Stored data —

>>>>>

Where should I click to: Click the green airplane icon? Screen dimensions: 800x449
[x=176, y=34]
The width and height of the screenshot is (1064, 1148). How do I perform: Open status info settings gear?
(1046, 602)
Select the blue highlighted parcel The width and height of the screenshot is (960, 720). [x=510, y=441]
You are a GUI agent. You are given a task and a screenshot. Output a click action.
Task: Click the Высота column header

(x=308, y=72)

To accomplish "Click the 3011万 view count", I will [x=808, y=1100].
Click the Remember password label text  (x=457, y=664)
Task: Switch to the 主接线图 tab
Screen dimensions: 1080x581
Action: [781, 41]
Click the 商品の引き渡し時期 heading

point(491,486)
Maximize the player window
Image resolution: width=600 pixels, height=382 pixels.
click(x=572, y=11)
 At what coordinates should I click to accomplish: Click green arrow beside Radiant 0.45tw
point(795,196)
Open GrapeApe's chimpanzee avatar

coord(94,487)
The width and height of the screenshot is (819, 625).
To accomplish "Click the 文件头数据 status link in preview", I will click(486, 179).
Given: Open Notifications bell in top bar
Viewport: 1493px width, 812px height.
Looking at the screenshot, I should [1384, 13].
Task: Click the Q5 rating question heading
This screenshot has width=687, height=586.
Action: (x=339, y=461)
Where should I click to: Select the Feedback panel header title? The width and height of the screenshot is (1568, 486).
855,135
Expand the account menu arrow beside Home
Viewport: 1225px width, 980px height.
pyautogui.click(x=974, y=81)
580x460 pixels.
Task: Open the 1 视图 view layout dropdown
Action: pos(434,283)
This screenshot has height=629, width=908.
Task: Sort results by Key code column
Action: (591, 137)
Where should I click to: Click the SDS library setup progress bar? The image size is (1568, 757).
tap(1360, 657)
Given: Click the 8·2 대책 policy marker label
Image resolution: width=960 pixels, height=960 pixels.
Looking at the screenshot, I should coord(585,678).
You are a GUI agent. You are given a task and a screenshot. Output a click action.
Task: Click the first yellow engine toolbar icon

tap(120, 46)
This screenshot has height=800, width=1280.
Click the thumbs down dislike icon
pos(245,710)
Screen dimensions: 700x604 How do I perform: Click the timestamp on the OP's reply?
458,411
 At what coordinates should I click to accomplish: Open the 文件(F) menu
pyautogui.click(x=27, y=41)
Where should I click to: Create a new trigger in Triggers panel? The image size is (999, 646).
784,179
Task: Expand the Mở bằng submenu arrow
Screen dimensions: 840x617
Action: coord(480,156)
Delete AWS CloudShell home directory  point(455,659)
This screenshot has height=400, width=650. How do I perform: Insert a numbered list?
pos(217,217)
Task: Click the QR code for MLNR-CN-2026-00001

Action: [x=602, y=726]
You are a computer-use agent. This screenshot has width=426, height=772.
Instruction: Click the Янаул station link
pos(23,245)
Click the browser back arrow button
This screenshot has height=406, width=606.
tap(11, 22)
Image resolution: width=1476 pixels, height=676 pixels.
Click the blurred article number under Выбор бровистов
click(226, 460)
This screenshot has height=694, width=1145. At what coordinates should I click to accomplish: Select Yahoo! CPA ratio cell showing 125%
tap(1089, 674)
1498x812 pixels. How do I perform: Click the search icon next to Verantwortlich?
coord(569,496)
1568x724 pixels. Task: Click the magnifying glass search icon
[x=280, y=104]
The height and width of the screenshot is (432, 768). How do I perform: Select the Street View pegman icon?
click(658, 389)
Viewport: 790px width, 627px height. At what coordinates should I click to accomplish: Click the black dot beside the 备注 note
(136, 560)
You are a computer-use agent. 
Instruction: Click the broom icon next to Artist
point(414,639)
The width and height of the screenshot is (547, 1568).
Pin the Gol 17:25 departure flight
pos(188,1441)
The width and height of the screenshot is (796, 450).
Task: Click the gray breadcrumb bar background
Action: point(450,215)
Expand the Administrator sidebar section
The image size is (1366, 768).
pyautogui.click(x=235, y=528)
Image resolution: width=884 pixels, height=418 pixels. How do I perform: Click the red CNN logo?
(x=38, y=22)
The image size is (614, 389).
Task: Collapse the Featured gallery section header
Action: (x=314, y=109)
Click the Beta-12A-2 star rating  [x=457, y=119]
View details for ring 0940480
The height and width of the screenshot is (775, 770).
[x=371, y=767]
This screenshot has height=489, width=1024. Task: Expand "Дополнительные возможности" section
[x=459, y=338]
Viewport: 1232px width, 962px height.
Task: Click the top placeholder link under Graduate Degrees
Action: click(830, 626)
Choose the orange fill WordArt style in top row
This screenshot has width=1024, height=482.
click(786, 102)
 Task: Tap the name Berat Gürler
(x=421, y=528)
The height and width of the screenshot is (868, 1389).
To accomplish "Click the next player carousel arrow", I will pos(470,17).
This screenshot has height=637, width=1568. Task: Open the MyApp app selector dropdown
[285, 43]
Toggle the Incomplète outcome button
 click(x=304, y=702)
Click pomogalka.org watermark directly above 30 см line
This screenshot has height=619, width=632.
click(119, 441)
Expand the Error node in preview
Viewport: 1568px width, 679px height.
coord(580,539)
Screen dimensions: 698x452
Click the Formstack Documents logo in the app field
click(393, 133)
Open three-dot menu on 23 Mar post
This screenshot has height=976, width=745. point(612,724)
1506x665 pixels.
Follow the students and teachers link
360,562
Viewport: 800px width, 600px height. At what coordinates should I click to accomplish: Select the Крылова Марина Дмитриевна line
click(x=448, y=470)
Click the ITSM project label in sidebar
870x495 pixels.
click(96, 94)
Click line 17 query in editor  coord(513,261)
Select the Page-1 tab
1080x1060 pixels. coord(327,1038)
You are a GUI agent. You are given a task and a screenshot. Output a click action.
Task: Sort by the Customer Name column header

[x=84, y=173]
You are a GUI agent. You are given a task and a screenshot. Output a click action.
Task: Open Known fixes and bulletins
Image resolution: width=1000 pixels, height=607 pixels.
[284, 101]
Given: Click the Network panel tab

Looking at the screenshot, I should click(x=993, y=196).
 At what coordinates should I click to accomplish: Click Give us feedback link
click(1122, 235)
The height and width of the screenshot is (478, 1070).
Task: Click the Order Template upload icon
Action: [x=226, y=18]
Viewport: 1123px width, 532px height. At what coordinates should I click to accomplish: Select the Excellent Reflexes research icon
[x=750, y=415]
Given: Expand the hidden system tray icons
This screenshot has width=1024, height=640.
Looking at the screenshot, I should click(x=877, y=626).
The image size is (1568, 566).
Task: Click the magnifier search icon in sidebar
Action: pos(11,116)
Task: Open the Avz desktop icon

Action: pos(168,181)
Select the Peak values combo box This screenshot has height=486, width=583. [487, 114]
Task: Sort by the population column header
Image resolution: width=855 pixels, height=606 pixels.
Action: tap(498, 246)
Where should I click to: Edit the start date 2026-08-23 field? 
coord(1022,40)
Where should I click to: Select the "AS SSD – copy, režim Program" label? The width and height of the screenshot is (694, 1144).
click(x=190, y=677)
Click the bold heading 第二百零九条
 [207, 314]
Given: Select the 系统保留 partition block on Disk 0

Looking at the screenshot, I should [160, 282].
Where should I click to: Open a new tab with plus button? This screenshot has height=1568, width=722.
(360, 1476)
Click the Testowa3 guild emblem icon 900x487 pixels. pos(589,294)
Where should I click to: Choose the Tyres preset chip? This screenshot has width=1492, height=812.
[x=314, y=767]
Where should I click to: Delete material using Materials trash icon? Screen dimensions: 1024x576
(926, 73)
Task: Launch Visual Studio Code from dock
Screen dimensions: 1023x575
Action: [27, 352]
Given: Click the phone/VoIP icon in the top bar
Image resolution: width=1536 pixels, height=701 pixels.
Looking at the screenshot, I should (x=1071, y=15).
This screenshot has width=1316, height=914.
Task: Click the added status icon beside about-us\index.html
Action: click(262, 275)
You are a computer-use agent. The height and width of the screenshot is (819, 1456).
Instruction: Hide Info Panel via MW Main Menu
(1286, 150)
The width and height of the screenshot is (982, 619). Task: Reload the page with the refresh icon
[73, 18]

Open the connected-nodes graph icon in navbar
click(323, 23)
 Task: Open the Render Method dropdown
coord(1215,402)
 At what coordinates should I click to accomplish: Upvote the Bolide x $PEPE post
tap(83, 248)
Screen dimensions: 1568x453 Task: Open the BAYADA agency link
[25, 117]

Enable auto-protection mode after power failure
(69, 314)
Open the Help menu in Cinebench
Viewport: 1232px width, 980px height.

<<<<<

ASSIGNMENT — The lines above from the one with "Click the thumbs down dislike icon" through the one with "Image resolution: width=1476" are to be duplicated exactly, ends included, with nothing added.

SOLUTION TO THE PROBLEM —
Click the thumbs down dislike icon
pos(245,710)
Screen dimensions: 700x604 How do I perform: Click the timestamp on the OP's reply?
458,411
 At what coordinates should I click to accomplish: Open the 文件(F) menu
pyautogui.click(x=27, y=41)
Where should I click to: Create a new trigger in Triggers panel? The image size is (999, 646).
784,179
Task: Expand the Mở bằng submenu arrow
Screen dimensions: 840x617
Action: coord(480,156)
Delete AWS CloudShell home directory  point(455,659)
This screenshot has height=400, width=650. How do I perform: Insert a numbered list?
pos(217,217)
Task: Click the QR code for MLNR-CN-2026-00001

Action: [x=602, y=726]
You are a computer-use agent. This screenshot has width=426, height=772.
Instruction: Click the Янаул station link
pos(23,245)
Click the browser back arrow button
This screenshot has height=406, width=606.
tap(11, 22)
Image resolution: width=1476 pixels, height=676 pixels.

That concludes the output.